American and British interrogators have asked dozens of generals who served in high-ranking command roles in Iraqi army divisions during this year - some imprisoned, some living freely - why Saddam did not use chemical weapons to defend Baghdad. A number of these generals have said that they, too, believed chemical weapons would be deployed by Saddam for the capital's defence. Yet not one of the officers admitted receiving such weapons himself.

"The only consistent pattern we've gotten - 100 per cent consistent - is that each commander says, 'My unit didn't have WMD, but the one to my right or left did'," said the senior US official involved. This has led some American interrogators to theorise that Saddam may have bluffed not only neighbouring governments and the United States, but his own restive generals.

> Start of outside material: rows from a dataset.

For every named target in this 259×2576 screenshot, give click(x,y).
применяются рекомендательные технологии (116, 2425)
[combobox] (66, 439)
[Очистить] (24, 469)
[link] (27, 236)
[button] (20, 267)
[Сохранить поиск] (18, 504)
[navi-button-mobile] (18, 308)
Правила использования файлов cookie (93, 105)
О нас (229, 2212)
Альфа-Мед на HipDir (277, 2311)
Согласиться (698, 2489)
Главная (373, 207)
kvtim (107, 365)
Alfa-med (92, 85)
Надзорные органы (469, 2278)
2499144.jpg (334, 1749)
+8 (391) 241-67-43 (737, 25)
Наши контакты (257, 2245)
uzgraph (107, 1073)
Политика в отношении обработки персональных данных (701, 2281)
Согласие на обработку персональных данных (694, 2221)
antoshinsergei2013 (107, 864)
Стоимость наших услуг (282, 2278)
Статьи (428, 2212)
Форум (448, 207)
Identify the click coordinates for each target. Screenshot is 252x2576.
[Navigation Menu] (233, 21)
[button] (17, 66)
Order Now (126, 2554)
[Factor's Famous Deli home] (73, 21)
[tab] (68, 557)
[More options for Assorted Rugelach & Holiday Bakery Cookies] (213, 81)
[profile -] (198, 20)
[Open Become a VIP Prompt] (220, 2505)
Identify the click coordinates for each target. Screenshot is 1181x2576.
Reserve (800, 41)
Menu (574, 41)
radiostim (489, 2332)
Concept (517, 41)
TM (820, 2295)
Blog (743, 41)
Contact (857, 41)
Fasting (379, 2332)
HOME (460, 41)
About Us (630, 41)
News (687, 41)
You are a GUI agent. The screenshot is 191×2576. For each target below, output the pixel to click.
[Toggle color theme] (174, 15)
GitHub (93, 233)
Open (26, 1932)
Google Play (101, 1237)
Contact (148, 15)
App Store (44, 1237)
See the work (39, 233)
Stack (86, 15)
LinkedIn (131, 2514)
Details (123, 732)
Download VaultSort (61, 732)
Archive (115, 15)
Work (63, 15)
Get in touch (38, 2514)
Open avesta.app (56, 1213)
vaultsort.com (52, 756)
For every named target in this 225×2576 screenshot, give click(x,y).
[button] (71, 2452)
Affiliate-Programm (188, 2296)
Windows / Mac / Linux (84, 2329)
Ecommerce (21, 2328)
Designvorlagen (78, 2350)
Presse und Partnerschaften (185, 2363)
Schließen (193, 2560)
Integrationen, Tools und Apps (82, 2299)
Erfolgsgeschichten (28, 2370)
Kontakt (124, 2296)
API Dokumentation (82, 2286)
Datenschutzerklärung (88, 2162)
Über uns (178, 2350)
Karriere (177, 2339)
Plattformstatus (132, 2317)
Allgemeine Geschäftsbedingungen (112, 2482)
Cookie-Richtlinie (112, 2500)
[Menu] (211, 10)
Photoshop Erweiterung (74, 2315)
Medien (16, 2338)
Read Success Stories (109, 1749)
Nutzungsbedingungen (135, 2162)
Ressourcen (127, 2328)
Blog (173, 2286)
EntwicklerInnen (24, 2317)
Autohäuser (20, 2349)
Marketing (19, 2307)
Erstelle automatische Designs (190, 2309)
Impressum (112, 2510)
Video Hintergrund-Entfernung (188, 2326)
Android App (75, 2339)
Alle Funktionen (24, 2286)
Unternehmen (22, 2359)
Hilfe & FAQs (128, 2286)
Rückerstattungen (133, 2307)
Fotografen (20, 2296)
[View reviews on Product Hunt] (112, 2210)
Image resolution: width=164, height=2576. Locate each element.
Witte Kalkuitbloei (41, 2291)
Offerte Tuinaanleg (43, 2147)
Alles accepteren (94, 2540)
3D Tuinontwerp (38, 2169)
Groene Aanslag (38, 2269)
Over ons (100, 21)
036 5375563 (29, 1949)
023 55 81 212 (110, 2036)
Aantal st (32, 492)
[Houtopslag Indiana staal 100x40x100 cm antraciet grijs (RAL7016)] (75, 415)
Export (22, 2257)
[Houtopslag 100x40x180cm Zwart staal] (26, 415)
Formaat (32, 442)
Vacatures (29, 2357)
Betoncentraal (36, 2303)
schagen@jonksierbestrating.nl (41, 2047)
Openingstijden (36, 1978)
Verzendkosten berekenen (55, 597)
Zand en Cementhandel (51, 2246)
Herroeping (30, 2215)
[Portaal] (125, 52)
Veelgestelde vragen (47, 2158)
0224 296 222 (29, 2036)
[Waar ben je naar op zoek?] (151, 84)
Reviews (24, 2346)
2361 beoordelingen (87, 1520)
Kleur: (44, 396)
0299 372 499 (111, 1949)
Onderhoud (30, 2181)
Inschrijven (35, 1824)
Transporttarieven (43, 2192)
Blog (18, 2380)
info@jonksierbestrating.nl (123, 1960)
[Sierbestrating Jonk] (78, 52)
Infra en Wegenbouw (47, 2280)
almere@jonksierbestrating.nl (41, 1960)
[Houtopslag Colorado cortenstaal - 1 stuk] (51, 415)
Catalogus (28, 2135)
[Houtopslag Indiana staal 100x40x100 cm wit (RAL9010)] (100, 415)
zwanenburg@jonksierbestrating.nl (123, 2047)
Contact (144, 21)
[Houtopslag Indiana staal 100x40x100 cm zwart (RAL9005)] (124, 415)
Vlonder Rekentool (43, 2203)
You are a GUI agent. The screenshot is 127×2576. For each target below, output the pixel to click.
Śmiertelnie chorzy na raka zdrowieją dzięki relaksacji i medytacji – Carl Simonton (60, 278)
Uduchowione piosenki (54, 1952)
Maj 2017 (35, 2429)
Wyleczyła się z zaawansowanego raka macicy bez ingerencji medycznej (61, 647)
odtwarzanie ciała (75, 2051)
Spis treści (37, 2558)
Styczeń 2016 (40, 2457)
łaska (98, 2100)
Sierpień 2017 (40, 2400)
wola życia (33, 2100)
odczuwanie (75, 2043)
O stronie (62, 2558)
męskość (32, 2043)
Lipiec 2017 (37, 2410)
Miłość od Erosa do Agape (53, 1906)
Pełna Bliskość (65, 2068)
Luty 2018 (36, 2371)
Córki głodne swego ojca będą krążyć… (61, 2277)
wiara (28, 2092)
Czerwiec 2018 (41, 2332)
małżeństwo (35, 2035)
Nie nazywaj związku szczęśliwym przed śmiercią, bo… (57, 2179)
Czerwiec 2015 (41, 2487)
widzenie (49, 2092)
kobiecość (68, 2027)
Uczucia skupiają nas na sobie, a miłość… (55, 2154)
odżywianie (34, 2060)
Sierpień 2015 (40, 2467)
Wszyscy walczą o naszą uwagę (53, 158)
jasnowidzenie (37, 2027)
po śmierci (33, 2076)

"He would not hesitate to deceive even his hand-chosen commanders if he thought that by this he could achieve success," agreed Mr Jubouri, the former general.

Investigators of the Iraq Survey Group have discovered that, in the months before the war, many specific military and civilian defensive measures ordered by Saddam in past conflicts were only partially carried out or were ignored. There appears to have been "some kind of breakdown in the structure that was controlling things," Mr Killip said.

Former military leaders, including dozens of detained generals who have been interrogated, have cited the Iraqi president's military incompetence, isolation, and reliance on family and tribe in a time of crisis as central factors in the regime's collapse.

In discussing Saddam's failure to use chemical weapons in the defence of Baghdad, officials said, the generals often rant sarcastically that Saddam's government did not even prepare land mines and other basic military defences to block or slow the US advance. Why, they ask, should chemical weapons be any different?

"There was no unity of command. There were five different armies being used, no co-operation or co-ordination," retired Maj Gen Abed Mutlaq Jubouri (63), a former division commander later jailed by Saddam for conspiring against the regime, said in an interview.

"As to the defence of Baghdad, there was no plan."